The news has been plastered the last few weeks with desperate pleas for help from Puerto Rico, one of the islands destroyed by Hurricanes Maria and Irma in September. People there have fought to survive without electricity for weeks, unable to salvage food or clean water, many families homeless. They have suffered huge losses, CNN reports, estimating the cost of reconstruction at $30 billion. Puerto Rico was bankrupt before the storms hit, adding to the island’s woes.
More recently, the Senate has been trying get a $36.9 billion disaster relief package that will be voted on this week, according to the Washington Examiner. This fund would help out all states and islands that are U.S. territories (think Puerto Rico and the American Virgin Islands) as they struggle to rebuild.
This is a daunting process, and Slate.com claimed in an article published on Monday that Mitt Romney is the perfect man for the job.

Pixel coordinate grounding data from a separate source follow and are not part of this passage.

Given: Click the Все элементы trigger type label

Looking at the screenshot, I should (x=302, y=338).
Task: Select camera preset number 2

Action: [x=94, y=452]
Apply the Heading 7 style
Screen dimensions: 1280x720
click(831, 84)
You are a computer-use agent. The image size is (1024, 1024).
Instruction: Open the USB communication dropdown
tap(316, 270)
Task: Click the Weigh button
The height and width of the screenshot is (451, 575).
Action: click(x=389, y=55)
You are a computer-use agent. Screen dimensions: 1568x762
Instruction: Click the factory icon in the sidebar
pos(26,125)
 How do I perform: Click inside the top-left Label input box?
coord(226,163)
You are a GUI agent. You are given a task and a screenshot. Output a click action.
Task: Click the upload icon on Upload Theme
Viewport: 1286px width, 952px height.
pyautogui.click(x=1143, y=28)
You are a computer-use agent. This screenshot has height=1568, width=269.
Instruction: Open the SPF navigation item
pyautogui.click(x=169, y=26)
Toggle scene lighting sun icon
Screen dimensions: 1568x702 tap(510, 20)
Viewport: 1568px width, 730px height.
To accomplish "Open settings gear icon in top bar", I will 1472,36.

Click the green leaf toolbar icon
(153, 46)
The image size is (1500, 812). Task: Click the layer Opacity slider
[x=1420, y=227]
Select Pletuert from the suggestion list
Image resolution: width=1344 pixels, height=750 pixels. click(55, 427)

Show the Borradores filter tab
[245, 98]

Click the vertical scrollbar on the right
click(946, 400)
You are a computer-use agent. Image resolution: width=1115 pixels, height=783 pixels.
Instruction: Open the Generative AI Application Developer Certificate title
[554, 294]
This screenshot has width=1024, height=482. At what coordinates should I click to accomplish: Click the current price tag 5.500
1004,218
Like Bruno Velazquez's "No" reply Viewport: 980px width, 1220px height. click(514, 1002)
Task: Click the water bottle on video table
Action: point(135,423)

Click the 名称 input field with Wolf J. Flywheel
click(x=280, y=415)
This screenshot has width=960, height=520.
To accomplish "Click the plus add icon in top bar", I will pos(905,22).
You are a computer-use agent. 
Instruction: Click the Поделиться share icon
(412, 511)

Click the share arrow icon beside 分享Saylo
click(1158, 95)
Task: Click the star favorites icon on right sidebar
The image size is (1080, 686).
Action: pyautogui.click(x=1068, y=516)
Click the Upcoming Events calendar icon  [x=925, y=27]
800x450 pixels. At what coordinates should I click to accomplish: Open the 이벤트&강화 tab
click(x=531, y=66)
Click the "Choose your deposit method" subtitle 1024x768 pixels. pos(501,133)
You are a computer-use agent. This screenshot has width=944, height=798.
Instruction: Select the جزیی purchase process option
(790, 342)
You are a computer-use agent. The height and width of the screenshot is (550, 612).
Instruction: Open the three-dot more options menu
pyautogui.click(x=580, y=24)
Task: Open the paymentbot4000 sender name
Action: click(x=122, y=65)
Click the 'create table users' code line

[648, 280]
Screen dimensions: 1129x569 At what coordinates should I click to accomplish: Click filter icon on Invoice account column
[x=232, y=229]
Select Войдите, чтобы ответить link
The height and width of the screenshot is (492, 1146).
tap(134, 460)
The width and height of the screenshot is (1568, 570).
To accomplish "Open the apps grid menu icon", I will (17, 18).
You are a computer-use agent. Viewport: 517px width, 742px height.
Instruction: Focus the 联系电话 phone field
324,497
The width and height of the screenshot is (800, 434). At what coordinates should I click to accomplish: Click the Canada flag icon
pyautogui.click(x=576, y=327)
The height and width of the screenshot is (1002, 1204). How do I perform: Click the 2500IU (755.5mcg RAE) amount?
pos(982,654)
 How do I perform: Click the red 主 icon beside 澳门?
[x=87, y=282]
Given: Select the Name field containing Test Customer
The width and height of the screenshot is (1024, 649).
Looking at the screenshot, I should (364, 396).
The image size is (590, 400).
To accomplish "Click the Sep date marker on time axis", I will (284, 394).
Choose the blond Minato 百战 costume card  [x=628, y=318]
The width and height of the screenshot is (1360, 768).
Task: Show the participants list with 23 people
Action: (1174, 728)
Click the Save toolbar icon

Puerto Rico, being a territory, lacks sufficient power and ability to bring itself back alone. As journalist Daniel Gross states in his article on Slate.com, Puerto Rico “lacks real representation in Washington.”
He continues, “Romney wasn’t a particularly good political campaigner […] But his instincts in the boardroom are fantastic. He is able to make plans, strategize, and focus intently on execution. And he has demonstrated an ability not simply to get things done, but to do so with a sense of empathy and shared purpose. The president may not be capable of that challenge, but someone has to be.”
As Gross explains, Romney has a long list of financial accomplishments. He saved the 2002 Olympic Games in Salt Lake after a bribery scandal threatened ticket sales, successfully selling 95% of available tickets and closing up the games with a surplus of $100 million. He’s also shown willingness to work cooperatively with both political parties, accepting and applying ideas that work for the benefit of the whole.
Gross admits that the politics could get “messy,” he writes. “Romney is not particularly liked by Democrats or Republicans. And he has been antagonistic to Trump. But there’s no downside for either party to embracing a role for Romney. If he should fail, they get to blame him. And if he succeeds, he’s now too old to parlay it into a run for higher office.”
He has a point.
The most important thing to note is that Puerto Rico needs all the help it can get, and who better than the man who was once a private equity investor and executive at Bain Capital— a discipline that requires “the simultaneous application of business engineering and financial engineering to a range of different industries—and a willingness to resolve huge financial problems by walking away from them or restructuring them.”
It’s time to rebuild Puerto Rico the right way.